Da ieri pomeriggio, per tutta la notte e ancora oggi Vigili del Fuoco, Forze dell’Ordine, uomini e donne della Forestale e della Protezione Civile ci mettono l’anima per contenere le fiamme e spegnere gli incendi. Ma non bastano gli encomi per il loro coraggio e il senso dello Stato.

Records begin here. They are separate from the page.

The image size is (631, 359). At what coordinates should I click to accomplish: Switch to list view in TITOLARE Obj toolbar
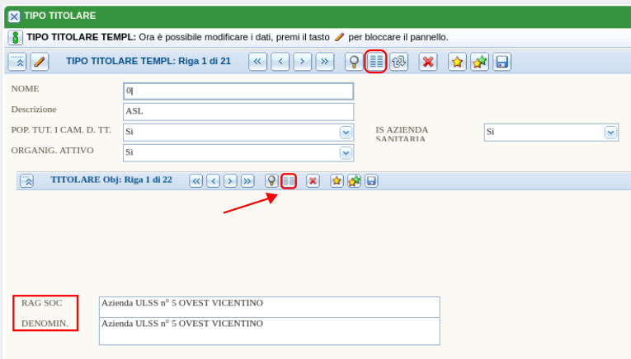(289, 181)

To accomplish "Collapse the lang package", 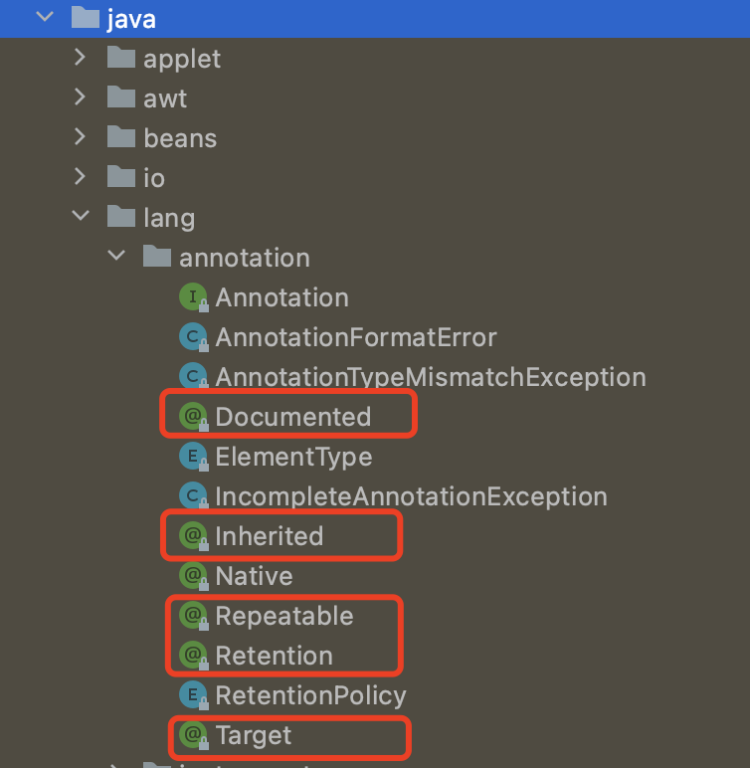I will pyautogui.click(x=81, y=216).
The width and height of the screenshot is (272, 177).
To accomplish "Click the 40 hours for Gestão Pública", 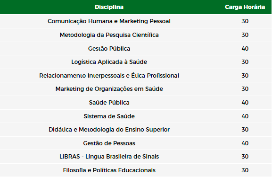I will pos(245,49).
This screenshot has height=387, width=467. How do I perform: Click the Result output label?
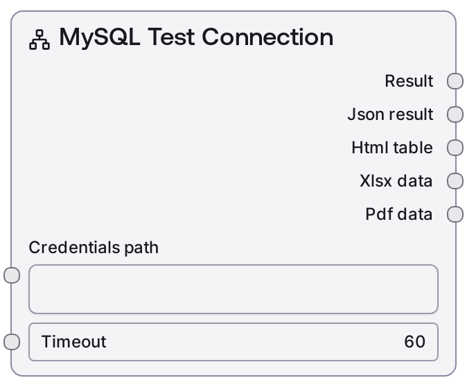click(x=409, y=81)
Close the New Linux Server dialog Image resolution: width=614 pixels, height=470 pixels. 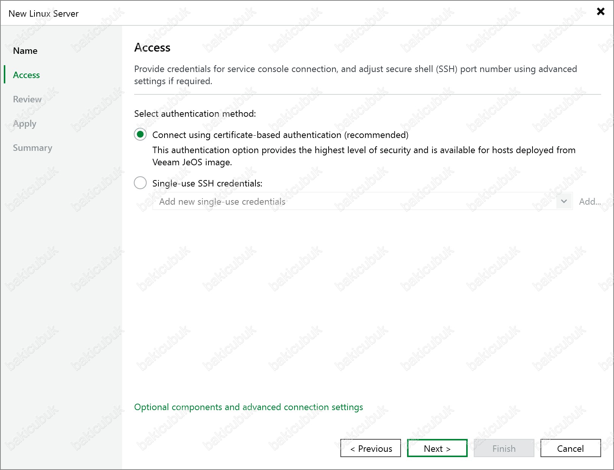[x=600, y=11]
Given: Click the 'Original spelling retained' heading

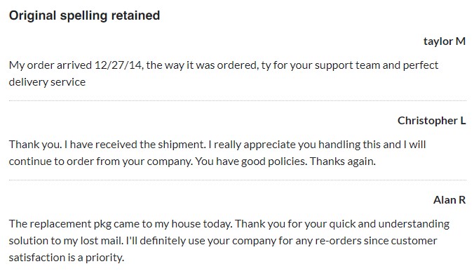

Chiedo subito un piano straordinario con nuove risorse a livello nazionale e regionale. Gli ultimi grossi incendi in Sicilia e in particolare nell’area catanese non stanno più devastando soltanto le aree rurali e boschive ma sono scoppiati pure nelle aree urbane e industriali, mettono in pericolo la vita di migliaia di persone e mandano in fumo case, automobili, aziende. Una situazione senza precedenti: oltre a individuare e ammanettare subito i piromani infami ci sono le condizioni di caldo anomalo e di forte vento di cui tenere conto e che purtroppo causano questa devastazione. E qui servono oggi, come non mai, lo Stato e la Regione Siciliana con la dichiarazione di emergenza a tutti i livelli, l’invio immediato di personale e mezzi all’altezza della situazione drammatica e ancora pericolosissima, nuova liquidità per mettere in condizione l’apparato di prevenzione e spegnimento degli incendi di operare al meglio. Accolgo anche le parole di contestazione dure ma legittime da parte dei vigili del fuoco. Ci rimbocchiamo le maniche subito per voi. Sono vicino a tutte le comunità e ad ogni singolo siciliano che stanotte è stato evacuato e ha avuto danneggiate o addirittura ha perso l’abitazione, l’automobile, l’attività. In particolare in provincia di Catania il nostro gruppo dirigente e i nostri rappresentanti negli enti locali sono a disposizione dei cittadini per aiutare con tutti i mezzi a nostra disposizione.